The information set forth in the Offer to Purchase under “THE TENDER OFFER — 7. Certain Information Concerning the Company” and “THE TENDER OFFER — 8. Certain Information Concerning Merger Sub, Parent and their Affiliates” is incorporated herein by reference.

(c) BUSINESS AND BACKGROUND OF NATURAL PERSONS

The information set forth in Annex I attached hereto is incorporated herein by reference.

 

ITEM 4. TERMS OF THE TRANSACTION.

Regulation M-A Item 1004

(a) MATERIAL TERMS; TENDER OFFERS

The information set forth in the Offer to Purchase under “SUMMARY TERM SHEET”, “THE TENDER OFFER — 1. Terms of the Offer; Expiration Date”, “THE TENDER OFFER — 2. Acceptance for Payment and Payment for Shares of the Company’s Common Stock”, “THE TENDER OFFER — 3. Procedures for Tendering Shares of the Company’s Common Stock”, “THE TENDER OFFER — 4. Withdrawals Rights” and “THE TENDER OFFER — 5. Certain United States Federal Income Tax Considerations” is incorporated herein by reference.

(c) DIFFERENT TERMS

None.

(d) APPRAISAL RIGHTS

The information set forth in the Schedule 14D-9 under “Item 8. Additional Information — (c) Appraisal Rights” is incorporated herein by reference.

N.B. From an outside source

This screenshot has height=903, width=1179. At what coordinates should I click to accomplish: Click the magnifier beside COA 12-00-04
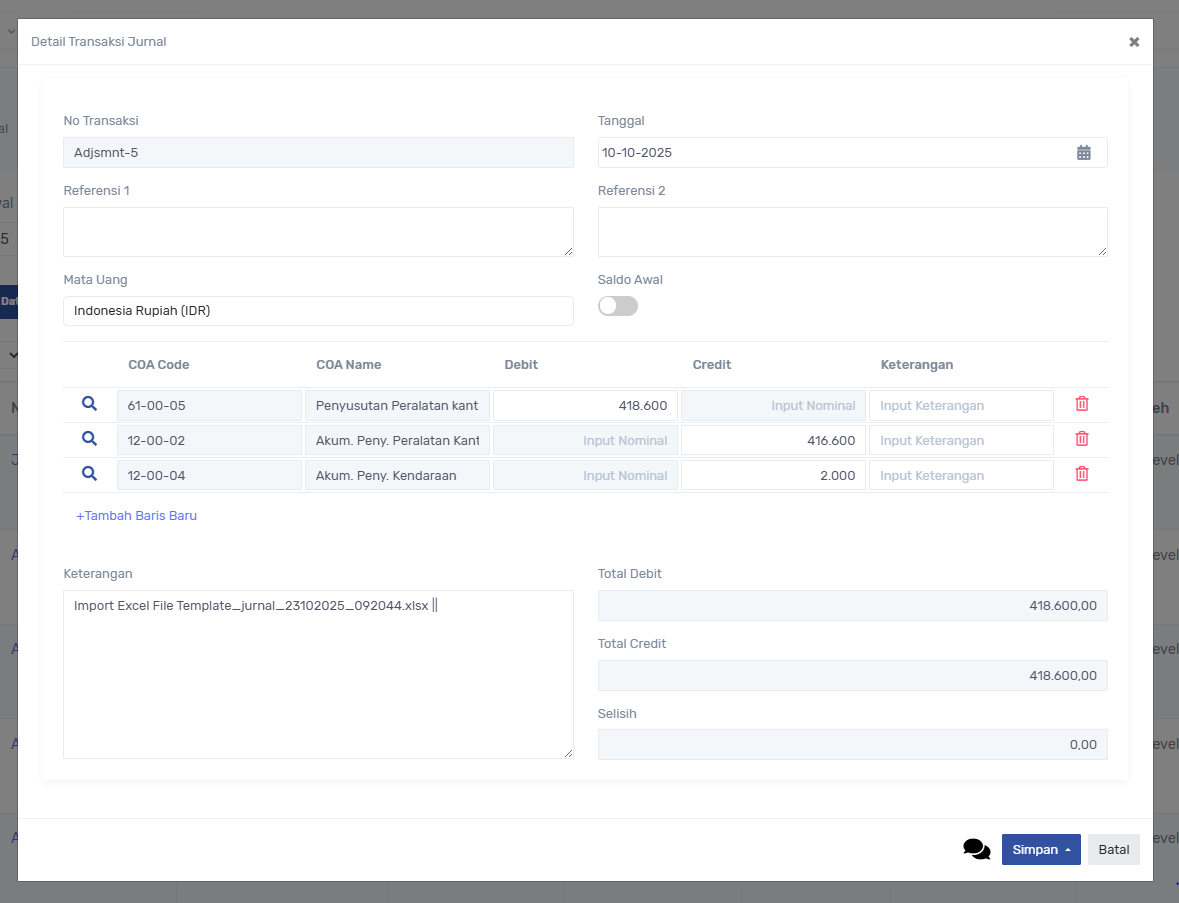[x=89, y=474]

The information set forth in the Offer to Purchase under “SPECIAL FACTORS — Appraisal Rights” is incorporated herein by reference.

(e) PROVISIONS FOR UNAFFILIATED SECURITY HOLDERS

None.

(f) ELIGIBILITY FOR LISTING OR TRADING

Not applicable.

 

ITEM 5. PAST CONTACTS, TRANSACTIONS, NEGOTIATIONS AND AGREEMENTS.

Regulation M-A Item 1005

(a) TRANSACTIONS

The information set forth in the Schedule 14D-9 under “Item 3. Past Contacts, Transactions, Negotiations and Agreements” and “Item 4. The Solicitation or Recommendation — (b) Background of the Transaction” is incorporated herein by reference.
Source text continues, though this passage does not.